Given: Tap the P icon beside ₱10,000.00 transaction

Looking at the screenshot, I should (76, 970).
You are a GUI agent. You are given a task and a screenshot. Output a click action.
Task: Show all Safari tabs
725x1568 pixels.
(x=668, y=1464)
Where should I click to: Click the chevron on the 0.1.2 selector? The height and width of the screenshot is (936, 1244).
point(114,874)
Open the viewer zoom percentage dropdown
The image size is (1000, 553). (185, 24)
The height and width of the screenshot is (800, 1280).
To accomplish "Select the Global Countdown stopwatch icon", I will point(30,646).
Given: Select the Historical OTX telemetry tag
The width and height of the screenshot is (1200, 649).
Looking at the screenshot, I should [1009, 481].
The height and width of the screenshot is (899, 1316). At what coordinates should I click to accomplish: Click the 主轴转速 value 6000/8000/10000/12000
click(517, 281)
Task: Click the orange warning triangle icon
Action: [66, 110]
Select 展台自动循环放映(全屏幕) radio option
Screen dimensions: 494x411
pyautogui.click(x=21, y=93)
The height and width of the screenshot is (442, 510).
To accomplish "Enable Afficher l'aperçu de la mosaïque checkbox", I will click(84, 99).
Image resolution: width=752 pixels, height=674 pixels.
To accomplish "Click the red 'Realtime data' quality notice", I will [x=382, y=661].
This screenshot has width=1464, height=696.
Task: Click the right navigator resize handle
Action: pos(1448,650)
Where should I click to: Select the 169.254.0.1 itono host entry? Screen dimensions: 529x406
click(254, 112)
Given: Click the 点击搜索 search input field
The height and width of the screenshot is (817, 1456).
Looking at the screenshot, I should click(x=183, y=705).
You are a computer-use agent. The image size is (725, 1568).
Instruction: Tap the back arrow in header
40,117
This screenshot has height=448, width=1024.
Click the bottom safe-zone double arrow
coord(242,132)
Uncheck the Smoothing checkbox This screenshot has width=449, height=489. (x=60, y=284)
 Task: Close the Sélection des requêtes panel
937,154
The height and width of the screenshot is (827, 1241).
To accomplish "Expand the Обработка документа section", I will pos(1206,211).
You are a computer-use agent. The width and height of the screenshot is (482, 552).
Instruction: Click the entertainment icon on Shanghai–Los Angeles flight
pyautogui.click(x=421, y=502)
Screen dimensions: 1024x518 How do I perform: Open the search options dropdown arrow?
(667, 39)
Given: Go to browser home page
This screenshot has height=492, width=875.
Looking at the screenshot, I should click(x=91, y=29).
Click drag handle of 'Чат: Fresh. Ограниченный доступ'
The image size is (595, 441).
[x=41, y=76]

WHAT THIS TASK INVOLVES -> Extract from the data every line where "computer" shows up.

SOLUTION TO THIS PROBLEM ->
You are a computer-use agent. The image size is (725, 1568).
You are a computer-use agent. The width and height of the screenshot is (482, 552).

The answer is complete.